Но… мы заговорились. Может быть, приступим к завтраку? Сегодня в честь
— С удовольствием все это отведаю, господин барон, только мне нужно еще пару минут, чтобы прийти в себя и отдышаться после увиденного…
— Простите меня, что столь необдуманно подверг вас такому испытанию. Я забыл предупредить, что без подготовки нельзя смотреть курляндским цыганкам в глаза. Хотите, я попрошу их надеть черные очки?
— Боюсь, что это не сильно поможет…
— Тогда давайте сегодня просто отобедаем вдвоем. Я извинюсь перед дамами и объясню ситуацию. Они поймут, не первый раз, слава богу…
Тем не менее, одной проблемой у вас стало меньше, дорогой Тригг. Вы теперь избавлены от патрулирования светского променада на Английской набережной. Заметьте, что ни одна из цыганских дам и бровью не повела при виде вас.
И уж тем более не повысила голос даже на полтона.
— Я до сих пор пребываю в изумлении от увиденного. Поверить не могу… Дайте перевести дух…
Барон подошел к регенту хора и что-то тихо сказал ему на ухо. Тот мягко улыбнулся и понимающе кивнул. Тут же последовала команда: «Разойдись!» При произнесении последней буквы этой команды на пирсе не осталось даже следов на песке. Как будто и не было никого…
Второй завтрак.
— Знаете, барон, а ведь жареный камыш по вкусу очень похож на колумбийский батат. Он тоже из рода пасленовых?
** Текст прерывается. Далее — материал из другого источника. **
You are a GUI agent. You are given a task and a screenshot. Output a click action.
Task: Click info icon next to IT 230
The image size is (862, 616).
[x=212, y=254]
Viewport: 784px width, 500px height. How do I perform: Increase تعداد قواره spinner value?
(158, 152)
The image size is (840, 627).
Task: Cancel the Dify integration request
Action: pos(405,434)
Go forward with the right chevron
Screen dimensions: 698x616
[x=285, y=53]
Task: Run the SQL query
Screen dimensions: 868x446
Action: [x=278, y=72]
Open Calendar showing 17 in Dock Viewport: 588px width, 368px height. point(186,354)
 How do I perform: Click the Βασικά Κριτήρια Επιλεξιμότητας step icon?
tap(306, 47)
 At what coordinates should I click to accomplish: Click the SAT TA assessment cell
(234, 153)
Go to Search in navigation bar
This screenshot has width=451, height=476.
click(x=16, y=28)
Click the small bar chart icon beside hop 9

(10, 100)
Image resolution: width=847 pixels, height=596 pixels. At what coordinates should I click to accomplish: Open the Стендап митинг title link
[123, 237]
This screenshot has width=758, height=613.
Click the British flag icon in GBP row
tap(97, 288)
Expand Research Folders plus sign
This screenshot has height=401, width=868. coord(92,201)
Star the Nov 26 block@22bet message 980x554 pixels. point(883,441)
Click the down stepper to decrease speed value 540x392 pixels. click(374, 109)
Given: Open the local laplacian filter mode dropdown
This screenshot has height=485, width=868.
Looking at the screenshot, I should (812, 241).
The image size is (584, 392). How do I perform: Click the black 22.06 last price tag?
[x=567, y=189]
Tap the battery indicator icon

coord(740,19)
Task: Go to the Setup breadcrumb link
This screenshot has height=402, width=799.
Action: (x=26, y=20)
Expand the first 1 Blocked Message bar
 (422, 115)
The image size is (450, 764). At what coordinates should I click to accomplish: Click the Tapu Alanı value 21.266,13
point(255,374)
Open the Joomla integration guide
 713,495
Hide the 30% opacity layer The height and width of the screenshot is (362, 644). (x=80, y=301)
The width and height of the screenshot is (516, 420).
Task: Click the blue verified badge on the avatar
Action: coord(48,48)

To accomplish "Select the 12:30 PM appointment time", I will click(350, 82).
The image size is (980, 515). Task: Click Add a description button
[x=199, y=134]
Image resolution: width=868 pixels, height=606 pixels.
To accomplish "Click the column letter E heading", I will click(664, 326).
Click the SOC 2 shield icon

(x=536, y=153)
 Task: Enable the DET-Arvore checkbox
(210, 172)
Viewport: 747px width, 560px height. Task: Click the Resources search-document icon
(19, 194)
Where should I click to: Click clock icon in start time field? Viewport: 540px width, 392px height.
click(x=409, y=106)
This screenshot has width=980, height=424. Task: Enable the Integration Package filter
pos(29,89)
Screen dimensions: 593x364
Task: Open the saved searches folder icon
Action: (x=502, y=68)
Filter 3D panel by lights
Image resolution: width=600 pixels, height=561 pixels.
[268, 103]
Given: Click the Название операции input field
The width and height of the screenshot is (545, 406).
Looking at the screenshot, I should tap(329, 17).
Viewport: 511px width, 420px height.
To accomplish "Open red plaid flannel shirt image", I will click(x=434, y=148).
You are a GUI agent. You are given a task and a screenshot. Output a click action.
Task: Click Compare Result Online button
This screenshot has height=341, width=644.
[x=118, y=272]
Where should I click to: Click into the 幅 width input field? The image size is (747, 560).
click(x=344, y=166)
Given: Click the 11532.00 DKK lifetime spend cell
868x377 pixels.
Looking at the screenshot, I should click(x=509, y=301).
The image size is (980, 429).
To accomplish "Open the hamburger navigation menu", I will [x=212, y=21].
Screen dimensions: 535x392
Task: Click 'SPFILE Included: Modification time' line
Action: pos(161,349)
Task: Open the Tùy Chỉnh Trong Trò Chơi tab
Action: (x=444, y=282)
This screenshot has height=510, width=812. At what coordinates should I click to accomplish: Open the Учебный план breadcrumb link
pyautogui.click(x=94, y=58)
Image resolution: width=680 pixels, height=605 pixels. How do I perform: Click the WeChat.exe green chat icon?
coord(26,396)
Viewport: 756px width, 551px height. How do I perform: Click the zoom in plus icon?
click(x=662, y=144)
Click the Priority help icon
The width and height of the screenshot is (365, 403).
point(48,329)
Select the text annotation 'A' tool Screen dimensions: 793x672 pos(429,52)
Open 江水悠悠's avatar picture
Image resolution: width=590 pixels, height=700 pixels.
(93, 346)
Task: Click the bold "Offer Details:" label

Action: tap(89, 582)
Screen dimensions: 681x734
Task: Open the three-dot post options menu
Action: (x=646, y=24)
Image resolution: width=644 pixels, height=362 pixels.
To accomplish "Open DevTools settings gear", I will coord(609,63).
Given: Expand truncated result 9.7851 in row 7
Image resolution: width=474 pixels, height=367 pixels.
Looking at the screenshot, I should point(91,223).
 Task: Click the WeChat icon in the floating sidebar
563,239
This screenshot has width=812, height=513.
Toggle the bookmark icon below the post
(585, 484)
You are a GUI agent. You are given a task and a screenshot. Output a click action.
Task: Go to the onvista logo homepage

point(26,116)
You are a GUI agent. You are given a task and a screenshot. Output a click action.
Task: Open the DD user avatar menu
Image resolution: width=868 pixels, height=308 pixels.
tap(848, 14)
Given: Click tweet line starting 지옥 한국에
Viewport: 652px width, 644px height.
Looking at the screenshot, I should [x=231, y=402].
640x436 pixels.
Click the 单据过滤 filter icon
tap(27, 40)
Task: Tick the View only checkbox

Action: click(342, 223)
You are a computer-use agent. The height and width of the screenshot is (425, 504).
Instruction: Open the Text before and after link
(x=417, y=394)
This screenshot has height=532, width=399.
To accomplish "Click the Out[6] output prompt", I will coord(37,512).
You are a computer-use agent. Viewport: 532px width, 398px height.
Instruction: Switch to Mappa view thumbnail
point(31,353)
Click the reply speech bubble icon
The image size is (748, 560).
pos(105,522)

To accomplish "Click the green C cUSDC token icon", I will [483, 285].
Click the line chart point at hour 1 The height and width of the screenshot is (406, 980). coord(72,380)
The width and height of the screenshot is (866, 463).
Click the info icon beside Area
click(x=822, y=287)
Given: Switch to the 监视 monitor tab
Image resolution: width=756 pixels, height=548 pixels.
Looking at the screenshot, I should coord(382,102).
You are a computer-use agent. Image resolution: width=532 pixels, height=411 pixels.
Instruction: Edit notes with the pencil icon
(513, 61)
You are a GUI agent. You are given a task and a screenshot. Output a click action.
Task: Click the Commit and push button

— Я как-то никогда не думал об этом. Ботаническими исследованиями занят мой добрый садовник Мюллер. Это новый псевдоним известного глобального философа Пахома Никонова, моего ординарца. Под простой немецкой фамилией он публикуется в научных журналах Европы… Вам, наверное, будет интересно обсудить с ним прошлогодний урожай пасленовых и бобовых… А еще он может такие вещи рассказать про какую-нибудь сложноцветную завязь в лепестках горчичных орхидей, что вы забудете обо всех противоречиях между Платоном и Сократом.
— Ну, это как-нибудь в другой раз. Я пока нахожусь под впечатлением от женской части цыганского хора. Увиденное сегодня всколыхнуло в душе целый пласт уже, казалось, забытых воспоминаний.
— Вот не ожидал. Неужели вы не имели успеха у женщин?
— Тут дело не в «успехе» или в «неуспехе». После той злосчастной победы над кентаврами процессы распада коснулись и этой сферы…
— Вот как? И тут успели нагадить! Что же такое стряслось? Они, наверное, одурманили вас грибными отварами на основе балканских мухоморов и корней черного саксаула…
Помнится, во время второй Турецкой кампании под Адрианополем ротмистром Растеряевым и его людьми было поймано около дюжины вражеских лазутчиков.
И все как один — евнухи из гарема Осман-паши. Этот подлый Осман, видя неизбежность сдачи города, решил обезопасить свой гарем, причем совершенно бесчестным способом. Он приказал своим кастрированным нукерам тайно подсыпать в наши полковые бражные бурдюки особый зловредный порошок коварного действия. Называется он казбебуш.
Этим казбебушем в султанских покоях поят местных сантехников, если им предстоит работа по профилактике или починке водопроводных труб на женской половине дворца.
Благо все лазутчики были вовремя изловлены и выпороты так, чтобы другим неповадно было. И, хотя благодаря бдительному ротмистру никто из гусар и казаков не пострадал, тем не менее, не все прошло так гладко, как хотелось бы.
Фельдъегерь Гиацинтов из штаба корпуса случайно обнаружил валявшийся у дороги целый мешок с казбебушем. Решив, что это дорогой турецкий табак, он набил им себе целую трубку и выкурил ее в ожидании ужина.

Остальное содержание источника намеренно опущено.